What you are asked to do> Nothing is to be altered; the data must be repeated exactly.

Data excerpts
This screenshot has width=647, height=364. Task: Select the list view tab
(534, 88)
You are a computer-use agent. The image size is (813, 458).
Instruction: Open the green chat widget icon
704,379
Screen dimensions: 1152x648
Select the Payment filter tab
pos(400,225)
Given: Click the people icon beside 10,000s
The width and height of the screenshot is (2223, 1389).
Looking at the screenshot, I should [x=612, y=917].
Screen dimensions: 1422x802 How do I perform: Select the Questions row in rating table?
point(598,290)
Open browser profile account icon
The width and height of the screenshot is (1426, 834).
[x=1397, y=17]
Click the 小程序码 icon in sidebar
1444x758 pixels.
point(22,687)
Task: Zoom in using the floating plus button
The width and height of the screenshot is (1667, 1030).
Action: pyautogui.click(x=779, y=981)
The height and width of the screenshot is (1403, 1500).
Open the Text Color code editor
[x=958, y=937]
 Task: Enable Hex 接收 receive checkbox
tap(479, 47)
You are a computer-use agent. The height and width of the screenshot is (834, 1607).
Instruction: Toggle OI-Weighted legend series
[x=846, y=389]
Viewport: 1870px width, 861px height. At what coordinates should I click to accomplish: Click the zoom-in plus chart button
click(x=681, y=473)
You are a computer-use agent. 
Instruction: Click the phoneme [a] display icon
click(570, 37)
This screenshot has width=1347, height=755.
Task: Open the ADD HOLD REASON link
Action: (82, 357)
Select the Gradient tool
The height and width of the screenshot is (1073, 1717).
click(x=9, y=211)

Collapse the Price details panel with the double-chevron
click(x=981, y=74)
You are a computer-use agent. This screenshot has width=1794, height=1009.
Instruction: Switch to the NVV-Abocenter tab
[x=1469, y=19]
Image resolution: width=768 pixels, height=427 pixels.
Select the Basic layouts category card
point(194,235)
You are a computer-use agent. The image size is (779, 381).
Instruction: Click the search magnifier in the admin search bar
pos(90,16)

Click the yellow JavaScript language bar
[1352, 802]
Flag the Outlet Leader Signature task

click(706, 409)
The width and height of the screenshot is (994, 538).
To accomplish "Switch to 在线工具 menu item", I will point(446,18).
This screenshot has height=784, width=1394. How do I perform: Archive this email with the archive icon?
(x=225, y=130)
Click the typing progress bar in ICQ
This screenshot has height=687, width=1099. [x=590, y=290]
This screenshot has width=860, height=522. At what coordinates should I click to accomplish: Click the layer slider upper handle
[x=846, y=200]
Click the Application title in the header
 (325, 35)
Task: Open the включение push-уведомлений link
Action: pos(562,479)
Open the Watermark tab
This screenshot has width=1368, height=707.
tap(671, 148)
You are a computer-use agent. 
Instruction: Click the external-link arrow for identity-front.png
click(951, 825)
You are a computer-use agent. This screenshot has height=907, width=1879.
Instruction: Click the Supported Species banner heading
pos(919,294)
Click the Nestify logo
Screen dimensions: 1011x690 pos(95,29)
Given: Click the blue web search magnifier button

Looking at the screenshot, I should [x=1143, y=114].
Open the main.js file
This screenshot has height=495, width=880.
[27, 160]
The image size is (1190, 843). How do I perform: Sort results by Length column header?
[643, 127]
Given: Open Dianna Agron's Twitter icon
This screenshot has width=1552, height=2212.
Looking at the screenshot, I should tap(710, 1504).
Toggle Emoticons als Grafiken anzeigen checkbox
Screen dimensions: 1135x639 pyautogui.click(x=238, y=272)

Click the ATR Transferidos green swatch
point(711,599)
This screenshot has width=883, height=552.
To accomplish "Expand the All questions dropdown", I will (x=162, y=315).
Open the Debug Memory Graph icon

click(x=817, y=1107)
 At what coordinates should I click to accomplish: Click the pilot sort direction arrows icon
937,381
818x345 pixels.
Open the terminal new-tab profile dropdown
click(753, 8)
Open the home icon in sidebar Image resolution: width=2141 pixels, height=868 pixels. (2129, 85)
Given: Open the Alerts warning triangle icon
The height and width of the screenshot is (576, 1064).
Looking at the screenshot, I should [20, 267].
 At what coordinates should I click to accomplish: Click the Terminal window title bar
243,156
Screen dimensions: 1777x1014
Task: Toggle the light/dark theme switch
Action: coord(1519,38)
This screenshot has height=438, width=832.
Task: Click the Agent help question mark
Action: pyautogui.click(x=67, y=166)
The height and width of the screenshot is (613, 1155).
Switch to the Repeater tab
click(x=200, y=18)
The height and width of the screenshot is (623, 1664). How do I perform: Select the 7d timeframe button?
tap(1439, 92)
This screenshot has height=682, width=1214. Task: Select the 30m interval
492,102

Written solution>
This screenshot has width=647, height=364. Task: Select the list view tab
(534, 88)
You are a computer-use agent. The image size is (813, 458).
Instruction: Open the green chat widget icon
704,379
Screen dimensions: 1152x648
Select the Payment filter tab
pos(400,225)
Given: Click the people icon beside 10,000s
The width and height of the screenshot is (2223, 1389).
Looking at the screenshot, I should [x=612, y=917].
Screen dimensions: 1422x802 How do I perform: Select the Questions row in rating table?
point(598,290)
Open browser profile account icon
The width and height of the screenshot is (1426, 834).
[x=1397, y=17]
Click the 小程序码 icon in sidebar
1444x758 pixels.
point(22,687)
Task: Zoom in using the floating plus button
The width and height of the screenshot is (1667, 1030).
Action: pyautogui.click(x=779, y=981)
The height and width of the screenshot is (1403, 1500).
Open the Text Color code editor
[x=958, y=937]
 Task: Enable Hex 接收 receive checkbox
tap(479, 47)
You are a computer-use agent. The height and width of the screenshot is (834, 1607).
Instruction: Toggle OI-Weighted legend series
[x=846, y=389]
Viewport: 1870px width, 861px height. At what coordinates should I click to accomplish: Click the zoom-in plus chart button
click(x=681, y=473)
You are a computer-use agent. 
Instruction: Click the phoneme [a] display icon
click(570, 37)
This screenshot has width=1347, height=755.
Task: Open the ADD HOLD REASON link
Action: (82, 357)
Select the Gradient tool
The height and width of the screenshot is (1073, 1717).
click(x=9, y=211)

Collapse the Price details panel with the double-chevron
click(x=981, y=74)
You are a computer-use agent. This screenshot has width=1794, height=1009.
Instruction: Switch to the NVV-Abocenter tab
[x=1469, y=19]
Image resolution: width=768 pixels, height=427 pixels.
Select the Basic layouts category card
point(194,235)
You are a computer-use agent. The image size is (779, 381).
Instruction: Click the search magnifier in the admin search bar
pos(90,16)

Click the yellow JavaScript language bar
[1352, 802]
Flag the Outlet Leader Signature task

click(706, 409)
The width and height of the screenshot is (994, 538).
To accomplish "Switch to 在线工具 menu item", I will point(446,18).
This screenshot has height=784, width=1394. How do I perform: Archive this email with the archive icon?
(x=225, y=130)
Click the typing progress bar in ICQ
This screenshot has height=687, width=1099. [x=590, y=290]
This screenshot has width=860, height=522. At what coordinates should I click to accomplish: Click the layer slider upper handle
[x=846, y=200]
Click the Application title in the header
 (325, 35)
Task: Open the включение push-уведомлений link
Action: pos(562,479)
Open the Watermark tab
This screenshot has width=1368, height=707.
tap(671, 148)
You are a computer-use agent. 
Instruction: Click the external-link arrow for identity-front.png
click(951, 825)
You are a computer-use agent. This screenshot has height=907, width=1879.
Instruction: Click the Supported Species banner heading
pos(919,294)
Click the Nestify logo
Screen dimensions: 1011x690 pos(95,29)
Given: Click the blue web search magnifier button

Looking at the screenshot, I should [x=1143, y=114].
Open the main.js file
This screenshot has height=495, width=880.
[27, 160]
The image size is (1190, 843). How do I perform: Sort results by Length column header?
[643, 127]
Given: Open Dianna Agron's Twitter icon
This screenshot has width=1552, height=2212.
Looking at the screenshot, I should tap(710, 1504).
Toggle Emoticons als Grafiken anzeigen checkbox
Screen dimensions: 1135x639 pyautogui.click(x=238, y=272)

Click the ATR Transferidos green swatch
point(711,599)
This screenshot has width=883, height=552.
To accomplish "Expand the All questions dropdown", I will (x=162, y=315).
Open the Debug Memory Graph icon

click(x=817, y=1107)
 At what coordinates should I click to accomplish: Click the pilot sort direction arrows icon
937,381
818x345 pixels.
Open the terminal new-tab profile dropdown
click(753, 8)
Open the home icon in sidebar Image resolution: width=2141 pixels, height=868 pixels. (2129, 85)
Given: Open the Alerts warning triangle icon
The height and width of the screenshot is (576, 1064).
Looking at the screenshot, I should [20, 267].
 At what coordinates should I click to accomplish: Click the Terminal window title bar
243,156
Screen dimensions: 1777x1014
Task: Toggle the light/dark theme switch
Action: coord(1519,38)
This screenshot has height=438, width=832.
Task: Click the Agent help question mark
Action: pyautogui.click(x=67, y=166)
The height and width of the screenshot is (613, 1155).
Switch to the Repeater tab
click(x=200, y=18)
The height and width of the screenshot is (623, 1664). How do I perform: Select the 7d timeframe button?
tap(1439, 92)
This screenshot has height=682, width=1214. Task: Select the 30m interval
492,102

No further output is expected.